Dalam perang melawan gas mustard, yang jika bersentuhan dengan permukaan kulit atau pakaian, dapat berubah menjadi zat lain yang sama berbahayanya, bahkan masker gas tidak dapat memberikan bantuan yang berarti untuk tetap berada di zona aksi gas mustard; tentara dianjurkan tidak lebih dari 40 menit, setelah itu racun mulai menembus peralatan pelindung.

Terlepas dari kenyataan yang jelas bahwa penggunaan zat beracun apa pun, baik itu etil bromoasenat yang praktis tidak berbahaya, atau zat berbahaya seperti gas mustard, tidak hanya merupakan pelanggaran terhadap hukum perang, tetapi juga hak-hak sipil dan kebebasan, setelah Jerman, Inggris dan Prancis mulai menggunakan senjata kimia dan bahkan Rusia. Yakin akan efisiensi tinggi gas mustard, Inggris dan Prancis dengan cepat memulai produksinya, dan segera skalanya beberapa kali lebih besar daripada produksi Jerman.

Rusia pertama kali mulai memproduksi dan menggunakan senjata kimia sebelum terobosan Brusilov yang direncanakan pada tahun 1916. Di depan pasukan Rusia yang maju, cangkang yang mengandung kloropikrin dan vensinit tersebar, yang memiliki efek menyesakkan dan beracun. Penggunaan bahan kimia memberikan keuntungan nyata bagi tentara Rusia; musuh meninggalkan parit secara massal dan menjadi mangsa empuk artileri.

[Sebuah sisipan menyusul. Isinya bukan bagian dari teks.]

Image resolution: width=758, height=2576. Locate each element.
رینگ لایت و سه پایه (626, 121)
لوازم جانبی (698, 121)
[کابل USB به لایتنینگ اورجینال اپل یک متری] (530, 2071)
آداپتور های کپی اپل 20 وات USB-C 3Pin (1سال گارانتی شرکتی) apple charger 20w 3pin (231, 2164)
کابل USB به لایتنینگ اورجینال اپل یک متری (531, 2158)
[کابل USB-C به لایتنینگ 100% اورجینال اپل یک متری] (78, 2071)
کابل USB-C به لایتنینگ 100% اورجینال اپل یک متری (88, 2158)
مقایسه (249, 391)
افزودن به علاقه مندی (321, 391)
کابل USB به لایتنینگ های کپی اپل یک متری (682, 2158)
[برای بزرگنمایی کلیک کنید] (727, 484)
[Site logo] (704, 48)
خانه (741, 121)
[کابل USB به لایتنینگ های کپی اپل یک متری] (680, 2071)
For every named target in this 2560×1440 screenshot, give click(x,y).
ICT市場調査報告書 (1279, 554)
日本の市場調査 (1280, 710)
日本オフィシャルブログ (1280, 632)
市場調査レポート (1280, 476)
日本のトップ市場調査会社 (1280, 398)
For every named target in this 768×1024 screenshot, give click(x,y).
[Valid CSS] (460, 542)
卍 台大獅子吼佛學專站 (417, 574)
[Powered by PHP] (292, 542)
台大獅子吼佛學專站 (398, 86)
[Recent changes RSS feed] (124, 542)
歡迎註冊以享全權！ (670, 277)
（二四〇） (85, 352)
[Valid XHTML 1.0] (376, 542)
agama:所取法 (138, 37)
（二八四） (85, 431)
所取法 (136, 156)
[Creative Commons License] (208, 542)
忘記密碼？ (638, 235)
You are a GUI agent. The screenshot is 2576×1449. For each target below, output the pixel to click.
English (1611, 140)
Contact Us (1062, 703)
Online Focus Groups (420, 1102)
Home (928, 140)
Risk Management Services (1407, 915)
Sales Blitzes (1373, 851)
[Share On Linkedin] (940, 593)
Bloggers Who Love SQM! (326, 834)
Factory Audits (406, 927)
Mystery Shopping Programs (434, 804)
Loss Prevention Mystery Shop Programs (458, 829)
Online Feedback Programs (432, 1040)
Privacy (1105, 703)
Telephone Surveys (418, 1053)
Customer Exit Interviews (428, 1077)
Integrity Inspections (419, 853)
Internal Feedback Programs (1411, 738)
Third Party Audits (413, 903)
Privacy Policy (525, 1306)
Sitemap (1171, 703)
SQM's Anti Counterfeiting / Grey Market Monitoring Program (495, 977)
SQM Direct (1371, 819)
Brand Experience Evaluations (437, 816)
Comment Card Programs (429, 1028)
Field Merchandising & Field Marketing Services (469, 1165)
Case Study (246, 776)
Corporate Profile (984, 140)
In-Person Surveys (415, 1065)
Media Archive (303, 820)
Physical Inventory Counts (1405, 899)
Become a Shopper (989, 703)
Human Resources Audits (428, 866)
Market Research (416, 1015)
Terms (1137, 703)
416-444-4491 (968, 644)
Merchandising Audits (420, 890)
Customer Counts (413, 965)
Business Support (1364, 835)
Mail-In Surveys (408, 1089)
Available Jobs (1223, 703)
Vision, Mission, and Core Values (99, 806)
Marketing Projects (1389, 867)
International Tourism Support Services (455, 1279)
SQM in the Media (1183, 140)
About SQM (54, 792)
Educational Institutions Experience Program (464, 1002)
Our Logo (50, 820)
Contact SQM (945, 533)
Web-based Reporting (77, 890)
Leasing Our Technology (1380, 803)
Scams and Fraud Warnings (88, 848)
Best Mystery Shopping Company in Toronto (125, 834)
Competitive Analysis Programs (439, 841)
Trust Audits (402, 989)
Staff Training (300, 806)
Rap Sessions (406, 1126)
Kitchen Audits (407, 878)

Menariknya, setelah Perang Dunia Pertama, penggunaan segala cara yang berdampak kimia pada tubuh manusia tidak hanya dilarang, tetapi juga didakwa oleh Jerman sebagai kejahatan besar terhadap hak asasi manusia, meskipun faktanya hampir semua unsur beracun masuk secara massal. produksi dan sangat efektif digunakan oleh kedua pihak yang bertikai.